The gloomy assessment from Downing Street followed appeals from Cabinet minister Andrea Leadsom, a leading Brexit supporter, for “one last heave” by British and EU negotiators to help win a crucial vote on the exit deal in Parliament on Tuesday.

Leadsom appealed to Labour, Conservative and Scottish Nationalist Party members to back the deal and defer seeking changes until they debate legislation in the weeks ahead.

“I think we all need to support the prime minister,” Leadsom said in an interview. That would mean “that we can move on” while leaving open the possibility to “potentially amend how we do this,” she said.

U.K. Says Brexit Talks ‘Deadlocked’ Despite Appeal to EU for Help

While negotiations are continuing, the stalemate follows an offer from the EU on Friday, which was instantly rejected by the British side.

If May’s deal is voted down this week, Parliament will then get a vote on whether to delay Brexit to avoid a chaotic no-deal exit. Pound investors are already pricing in postponement, which could allow lawmakers time to push for a softer Brexit, or even scrap the divorce altogether.

Some members of Parliament are telling May to pull the vote because they expect a defeat on a similar scale to the historic defeat she suffered in January, the Times reported.

The prime minister has warned that a defeat risks scuttling her blueprint for Brexit and replacing it with a scaled-down plan, potentially keeping the U.K. inside the EU’s single market and customs union.

For pro-Brexit campaigners, that would be a betrayal of the 2016 referendum vote to leave the EU.

Exposing Weakness

Cabinet ministers urged their Tory colleagues on Sunday to support May’s deal, with Foreign Secretary Jeremy Hunt saying both the EU and British parliamentarians need to be “realistic.”

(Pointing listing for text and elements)
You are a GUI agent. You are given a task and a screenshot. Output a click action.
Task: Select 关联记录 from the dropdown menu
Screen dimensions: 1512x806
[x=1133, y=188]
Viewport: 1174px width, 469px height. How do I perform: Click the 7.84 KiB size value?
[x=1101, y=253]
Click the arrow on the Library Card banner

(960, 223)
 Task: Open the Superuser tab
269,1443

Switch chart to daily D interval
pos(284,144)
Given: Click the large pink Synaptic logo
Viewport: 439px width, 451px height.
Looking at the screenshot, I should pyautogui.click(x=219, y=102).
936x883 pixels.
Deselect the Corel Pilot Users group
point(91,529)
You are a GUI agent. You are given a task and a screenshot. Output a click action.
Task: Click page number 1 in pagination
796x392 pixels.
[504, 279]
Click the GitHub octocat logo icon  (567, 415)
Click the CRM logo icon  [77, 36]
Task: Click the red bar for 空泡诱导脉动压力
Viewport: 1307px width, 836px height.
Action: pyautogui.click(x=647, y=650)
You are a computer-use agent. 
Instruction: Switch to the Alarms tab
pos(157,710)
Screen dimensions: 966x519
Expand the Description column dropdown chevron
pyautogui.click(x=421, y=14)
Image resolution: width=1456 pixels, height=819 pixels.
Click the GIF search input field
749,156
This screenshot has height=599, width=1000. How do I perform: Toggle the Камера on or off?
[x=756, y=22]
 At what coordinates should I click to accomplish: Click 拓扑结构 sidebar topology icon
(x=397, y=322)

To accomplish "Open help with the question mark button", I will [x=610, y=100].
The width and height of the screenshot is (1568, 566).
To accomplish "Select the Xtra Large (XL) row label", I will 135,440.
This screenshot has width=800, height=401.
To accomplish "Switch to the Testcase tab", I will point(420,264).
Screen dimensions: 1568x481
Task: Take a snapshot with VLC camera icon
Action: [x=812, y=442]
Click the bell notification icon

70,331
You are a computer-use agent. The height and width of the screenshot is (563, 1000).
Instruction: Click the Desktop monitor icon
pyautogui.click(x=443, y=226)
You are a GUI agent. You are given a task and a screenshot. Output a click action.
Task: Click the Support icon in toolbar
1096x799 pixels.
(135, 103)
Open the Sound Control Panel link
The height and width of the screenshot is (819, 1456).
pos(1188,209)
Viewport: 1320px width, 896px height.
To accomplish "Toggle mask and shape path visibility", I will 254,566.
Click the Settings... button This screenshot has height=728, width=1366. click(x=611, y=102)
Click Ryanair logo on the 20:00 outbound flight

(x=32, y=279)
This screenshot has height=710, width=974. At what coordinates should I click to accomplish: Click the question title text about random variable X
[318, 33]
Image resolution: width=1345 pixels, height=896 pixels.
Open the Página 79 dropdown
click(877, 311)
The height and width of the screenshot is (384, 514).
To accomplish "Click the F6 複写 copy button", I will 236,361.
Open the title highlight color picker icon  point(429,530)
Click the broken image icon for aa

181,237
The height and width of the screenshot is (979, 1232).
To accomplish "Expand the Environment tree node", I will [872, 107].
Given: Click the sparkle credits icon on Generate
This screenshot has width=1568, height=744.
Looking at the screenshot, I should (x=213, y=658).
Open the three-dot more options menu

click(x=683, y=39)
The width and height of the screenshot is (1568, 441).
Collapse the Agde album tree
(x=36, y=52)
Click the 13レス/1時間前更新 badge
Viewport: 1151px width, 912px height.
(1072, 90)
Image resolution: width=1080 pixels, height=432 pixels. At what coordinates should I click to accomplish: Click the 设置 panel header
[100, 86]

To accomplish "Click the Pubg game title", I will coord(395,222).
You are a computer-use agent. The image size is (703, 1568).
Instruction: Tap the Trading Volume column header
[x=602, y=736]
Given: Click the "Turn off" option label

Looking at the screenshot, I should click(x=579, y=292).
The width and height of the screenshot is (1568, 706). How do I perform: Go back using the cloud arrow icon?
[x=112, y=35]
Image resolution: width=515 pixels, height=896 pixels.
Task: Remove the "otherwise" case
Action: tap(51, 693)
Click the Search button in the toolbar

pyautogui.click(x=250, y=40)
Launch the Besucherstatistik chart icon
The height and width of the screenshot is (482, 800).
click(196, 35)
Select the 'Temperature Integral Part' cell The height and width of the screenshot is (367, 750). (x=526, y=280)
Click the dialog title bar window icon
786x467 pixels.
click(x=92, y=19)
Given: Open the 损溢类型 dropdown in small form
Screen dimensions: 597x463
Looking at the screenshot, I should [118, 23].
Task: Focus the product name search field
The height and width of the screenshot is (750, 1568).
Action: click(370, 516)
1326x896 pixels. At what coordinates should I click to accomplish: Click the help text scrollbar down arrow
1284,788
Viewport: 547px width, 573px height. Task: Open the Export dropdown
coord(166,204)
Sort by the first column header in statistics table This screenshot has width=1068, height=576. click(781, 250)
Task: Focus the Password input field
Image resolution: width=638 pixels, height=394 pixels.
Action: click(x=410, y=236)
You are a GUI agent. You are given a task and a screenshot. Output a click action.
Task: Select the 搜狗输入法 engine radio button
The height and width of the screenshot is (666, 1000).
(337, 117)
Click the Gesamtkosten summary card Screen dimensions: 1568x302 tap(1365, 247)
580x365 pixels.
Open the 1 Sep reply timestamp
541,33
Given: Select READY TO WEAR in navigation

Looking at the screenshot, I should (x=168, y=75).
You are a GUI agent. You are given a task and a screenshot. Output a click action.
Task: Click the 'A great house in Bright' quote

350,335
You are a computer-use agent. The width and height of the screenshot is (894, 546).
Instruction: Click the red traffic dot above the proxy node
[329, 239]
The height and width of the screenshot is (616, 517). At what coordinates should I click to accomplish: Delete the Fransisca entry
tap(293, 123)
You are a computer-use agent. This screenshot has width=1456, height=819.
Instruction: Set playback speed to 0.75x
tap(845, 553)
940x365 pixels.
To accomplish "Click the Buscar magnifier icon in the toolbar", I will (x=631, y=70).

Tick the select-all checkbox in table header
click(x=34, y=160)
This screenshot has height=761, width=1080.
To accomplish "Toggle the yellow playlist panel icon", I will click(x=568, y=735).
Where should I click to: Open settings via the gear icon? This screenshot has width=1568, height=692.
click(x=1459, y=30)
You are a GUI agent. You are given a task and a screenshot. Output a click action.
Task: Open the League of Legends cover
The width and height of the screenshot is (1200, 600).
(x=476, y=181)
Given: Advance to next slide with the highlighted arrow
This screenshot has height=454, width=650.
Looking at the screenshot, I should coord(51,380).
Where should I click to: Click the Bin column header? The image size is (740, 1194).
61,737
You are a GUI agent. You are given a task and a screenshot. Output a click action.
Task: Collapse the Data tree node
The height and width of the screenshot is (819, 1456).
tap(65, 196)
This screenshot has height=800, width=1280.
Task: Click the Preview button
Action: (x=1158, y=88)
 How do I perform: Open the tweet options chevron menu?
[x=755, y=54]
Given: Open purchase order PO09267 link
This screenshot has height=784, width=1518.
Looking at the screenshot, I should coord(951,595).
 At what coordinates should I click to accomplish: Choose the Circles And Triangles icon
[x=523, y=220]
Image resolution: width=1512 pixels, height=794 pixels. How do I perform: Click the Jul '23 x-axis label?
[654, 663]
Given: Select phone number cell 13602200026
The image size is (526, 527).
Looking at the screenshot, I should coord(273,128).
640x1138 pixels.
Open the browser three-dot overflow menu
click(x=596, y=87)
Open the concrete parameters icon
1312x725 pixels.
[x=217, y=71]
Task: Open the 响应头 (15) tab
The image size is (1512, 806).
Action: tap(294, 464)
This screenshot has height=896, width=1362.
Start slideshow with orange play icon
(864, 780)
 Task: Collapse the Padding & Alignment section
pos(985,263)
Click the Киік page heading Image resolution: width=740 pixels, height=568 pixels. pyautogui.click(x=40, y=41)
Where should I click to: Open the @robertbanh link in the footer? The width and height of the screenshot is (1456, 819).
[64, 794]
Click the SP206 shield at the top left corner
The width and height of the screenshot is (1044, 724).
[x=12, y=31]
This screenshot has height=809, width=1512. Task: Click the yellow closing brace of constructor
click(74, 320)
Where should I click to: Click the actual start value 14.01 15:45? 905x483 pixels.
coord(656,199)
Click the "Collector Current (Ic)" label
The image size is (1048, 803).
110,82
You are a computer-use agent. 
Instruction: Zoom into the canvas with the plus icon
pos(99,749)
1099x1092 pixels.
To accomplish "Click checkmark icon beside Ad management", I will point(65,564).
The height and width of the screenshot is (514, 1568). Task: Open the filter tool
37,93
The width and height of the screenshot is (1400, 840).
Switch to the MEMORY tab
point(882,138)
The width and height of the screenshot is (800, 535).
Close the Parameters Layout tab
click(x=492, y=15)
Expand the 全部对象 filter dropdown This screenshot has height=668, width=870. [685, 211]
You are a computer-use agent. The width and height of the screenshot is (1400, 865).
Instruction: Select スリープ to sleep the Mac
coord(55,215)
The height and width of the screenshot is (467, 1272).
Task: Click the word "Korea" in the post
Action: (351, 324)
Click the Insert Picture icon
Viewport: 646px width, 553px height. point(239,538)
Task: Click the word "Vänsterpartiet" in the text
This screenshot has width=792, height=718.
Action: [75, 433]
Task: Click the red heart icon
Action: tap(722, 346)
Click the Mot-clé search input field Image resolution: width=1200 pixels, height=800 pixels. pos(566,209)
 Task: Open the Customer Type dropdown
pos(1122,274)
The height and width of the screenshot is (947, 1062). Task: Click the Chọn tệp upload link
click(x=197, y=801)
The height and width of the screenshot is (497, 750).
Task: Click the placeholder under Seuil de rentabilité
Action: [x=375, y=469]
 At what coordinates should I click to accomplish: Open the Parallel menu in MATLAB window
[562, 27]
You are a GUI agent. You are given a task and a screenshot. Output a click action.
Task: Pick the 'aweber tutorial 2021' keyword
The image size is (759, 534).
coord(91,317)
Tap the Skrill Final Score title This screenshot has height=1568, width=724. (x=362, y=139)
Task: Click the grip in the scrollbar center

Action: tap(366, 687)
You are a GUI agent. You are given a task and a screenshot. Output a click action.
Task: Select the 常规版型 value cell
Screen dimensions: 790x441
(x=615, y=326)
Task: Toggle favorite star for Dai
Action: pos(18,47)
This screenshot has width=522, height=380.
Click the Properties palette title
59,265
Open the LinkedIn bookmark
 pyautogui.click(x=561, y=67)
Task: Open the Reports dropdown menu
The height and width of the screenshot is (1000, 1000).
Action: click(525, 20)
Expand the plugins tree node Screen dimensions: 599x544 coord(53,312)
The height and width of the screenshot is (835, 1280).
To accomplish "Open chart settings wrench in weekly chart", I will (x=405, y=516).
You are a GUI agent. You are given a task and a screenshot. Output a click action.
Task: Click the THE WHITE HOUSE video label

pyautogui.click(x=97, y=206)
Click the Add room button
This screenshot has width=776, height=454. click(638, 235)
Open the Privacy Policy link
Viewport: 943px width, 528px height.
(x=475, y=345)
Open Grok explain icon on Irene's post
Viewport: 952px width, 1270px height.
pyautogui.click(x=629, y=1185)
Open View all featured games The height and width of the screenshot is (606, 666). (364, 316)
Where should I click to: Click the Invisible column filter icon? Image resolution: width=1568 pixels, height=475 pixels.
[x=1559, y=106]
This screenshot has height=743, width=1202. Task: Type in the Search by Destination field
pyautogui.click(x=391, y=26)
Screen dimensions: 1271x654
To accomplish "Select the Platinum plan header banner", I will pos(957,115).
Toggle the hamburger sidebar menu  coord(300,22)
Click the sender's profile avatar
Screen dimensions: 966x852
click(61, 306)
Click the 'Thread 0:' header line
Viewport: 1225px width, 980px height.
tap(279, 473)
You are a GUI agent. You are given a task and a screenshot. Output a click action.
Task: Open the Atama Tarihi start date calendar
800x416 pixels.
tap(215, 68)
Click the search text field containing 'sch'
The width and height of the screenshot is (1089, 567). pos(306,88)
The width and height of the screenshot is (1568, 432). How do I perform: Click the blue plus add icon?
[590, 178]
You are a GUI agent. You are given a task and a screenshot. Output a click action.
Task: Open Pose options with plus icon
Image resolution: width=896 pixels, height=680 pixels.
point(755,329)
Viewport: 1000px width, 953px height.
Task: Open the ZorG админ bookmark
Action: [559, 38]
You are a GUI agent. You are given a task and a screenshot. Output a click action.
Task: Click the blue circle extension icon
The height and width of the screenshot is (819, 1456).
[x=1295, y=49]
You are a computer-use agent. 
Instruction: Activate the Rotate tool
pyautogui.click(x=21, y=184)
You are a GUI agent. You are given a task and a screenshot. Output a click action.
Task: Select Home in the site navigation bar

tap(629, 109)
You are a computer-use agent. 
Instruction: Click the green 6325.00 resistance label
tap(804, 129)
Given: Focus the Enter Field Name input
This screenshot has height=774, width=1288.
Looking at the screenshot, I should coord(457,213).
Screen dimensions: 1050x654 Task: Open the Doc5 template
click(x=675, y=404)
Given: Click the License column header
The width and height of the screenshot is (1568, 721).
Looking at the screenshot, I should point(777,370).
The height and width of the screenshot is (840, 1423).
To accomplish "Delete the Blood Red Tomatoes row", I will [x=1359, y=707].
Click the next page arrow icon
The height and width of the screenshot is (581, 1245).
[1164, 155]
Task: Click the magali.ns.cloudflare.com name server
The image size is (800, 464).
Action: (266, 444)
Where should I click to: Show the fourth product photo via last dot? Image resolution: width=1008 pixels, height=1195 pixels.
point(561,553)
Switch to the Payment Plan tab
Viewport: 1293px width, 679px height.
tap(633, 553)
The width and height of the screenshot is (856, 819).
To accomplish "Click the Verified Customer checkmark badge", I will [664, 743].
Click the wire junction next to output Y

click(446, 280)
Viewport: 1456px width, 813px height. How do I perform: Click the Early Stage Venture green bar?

What you need to do:
1: In the Brexit article, what happens next if Parliament votes down May's deal this week?
2: Write the next part of the Brexit article, picking up after its final sentence.

Task-by-task outputs:
1: Parliament will then get a vote on whether to delay Brexit to avoid a chaotic no-deal exit.

2:
Health Secretary Matt Hancock insisted defeat is not inevitable. “Benjamin Franklin said of the U.S. Constitution, ‘I vote for this with all its faults’ and I think that’s the approach that we need to take on Tuesday,’’ Hancock told Sky News.

Outlining tactics for Tuesday’s vote, the opposition Labour Party said it wouldn’t offer an amendment to force a second referendum.

“There is a growing feeling that Tuesday should be a straight up-down vote on the deal,’’ Keir Starmer, Labour’s Brexit spokesman, told Sky News. “Tuesday is about exposing the weakness of the prime minister.”

Other Key Developments:

  • Attorney General Geoffrey Cox told the Mail on Sunday that any arbitration mechanism secured for the Irish border backstop could be triggered on "the very first day."
  • The Sunday Times predicted a 230-vote margin of defeat in the Commons on the so-called meaningful vote, the same gap as last time

--With assistance from Ian Wishart.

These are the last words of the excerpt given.